With the onset COVID-19, however, the European Union created a €750 billion economic recovery package backed by the credit of its member states, with the majority of the funds — €390 billion — distributed as grants to the most impacted countries.
“For the first time, there was a European agreement to say, ‘We’ve got to do something,’ which from the fiscal point of view, we’ve never seen before,” Jacque said.
Though much more work is left to be done — potential steps include mutualizing national sovereign debts, establishing a central electoral calendar and harmonizing tax rates — Jacque said the pandemic relief package is a step in the right direction.
Without a common fiscal policy for the eurozone, Jacque and Alogoskoufis wrote, “Creeping pauperization will increasingly fuel Europhobia and could unleash political mayhem.” Jacque told The Academic Times he’s concerned that the economic toll of the single currency is building up a fringe of the population that increasingly feels left out and is vehemently opposed to the European Union.
“And the sad news is the European Union is actually something very good,” Jacque said. “It has done a lot of wonderful things. And in fact, until 2000 — until we launched the euro — the European Union was doing fine.”

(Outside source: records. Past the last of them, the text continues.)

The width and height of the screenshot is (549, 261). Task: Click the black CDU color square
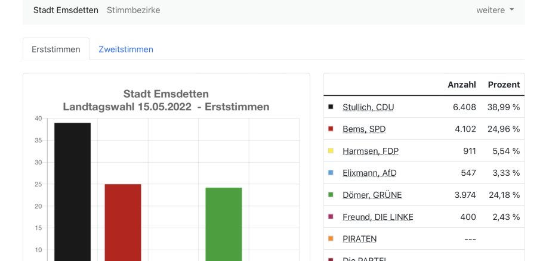pyautogui.click(x=331, y=107)
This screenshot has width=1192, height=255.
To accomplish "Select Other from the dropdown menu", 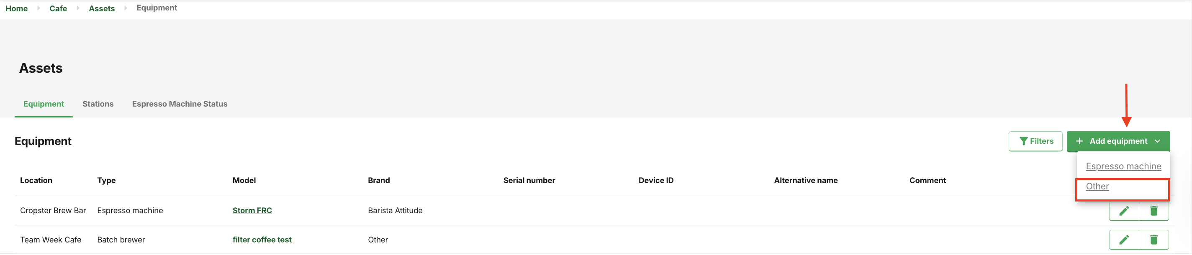I will 1097,187.
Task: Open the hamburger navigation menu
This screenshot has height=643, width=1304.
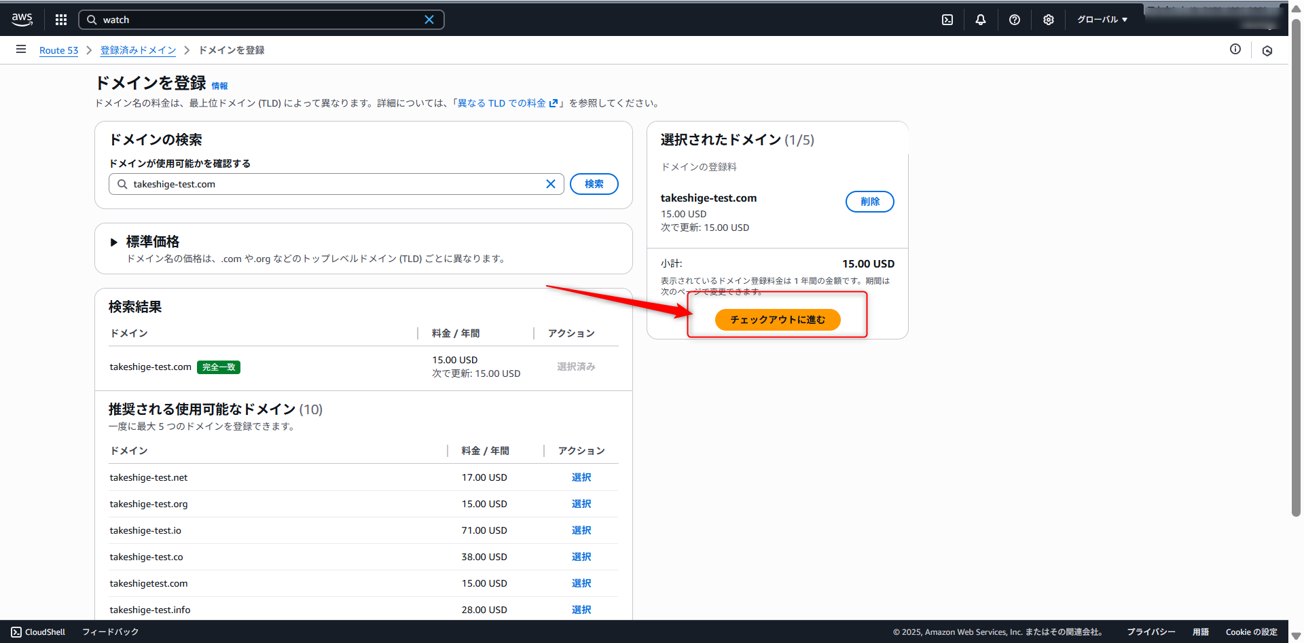Action: (x=21, y=50)
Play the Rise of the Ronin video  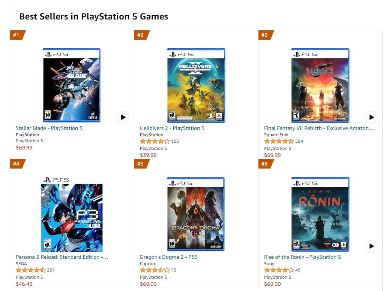click(x=371, y=246)
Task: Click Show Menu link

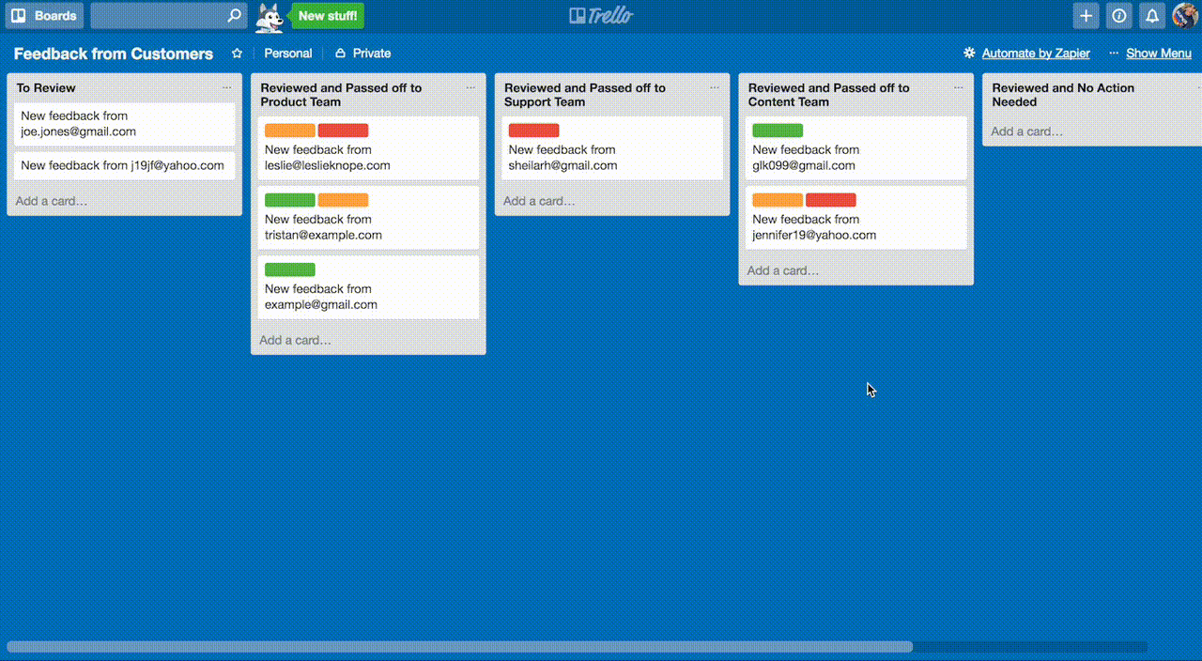Action: click(1158, 54)

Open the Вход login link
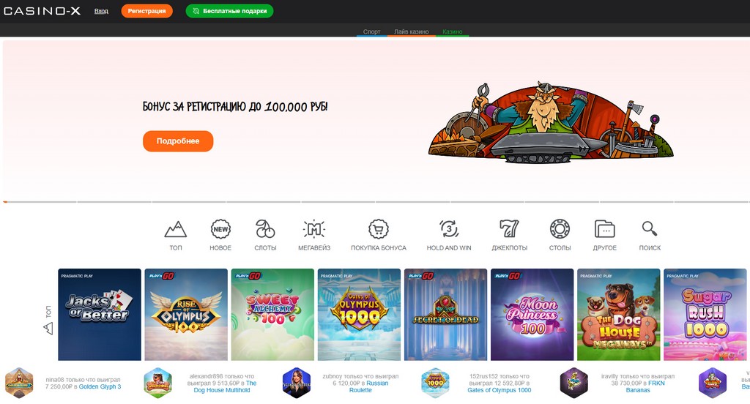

Even after the Great Recession and the European debt crisis, no countries left the eurozone, even those most damaged by the single currency who may have benefited from readopting their own currency.
“And the bad news is that those countries have actually never quite recovered from the crisis,” Jacque said. “Even today, you go to Greece, you have in the class of young people … a rate of unemployment above 35-40%. Spain is almost as bad. So we’ve basically, for the benefit of a single currency, we’ve sacrificed a generation.”
The study “The Euro @ 20: How Economic and Financial ‘Asymmetries’ Marred the Promise of the Single Currency,” published Dec. 9, 2020, in the Journal of Applied Corporate Finance, was authored by George Alogoskoufis, Athens University of Economics and Business; and Laurent Jacque, Tufts University.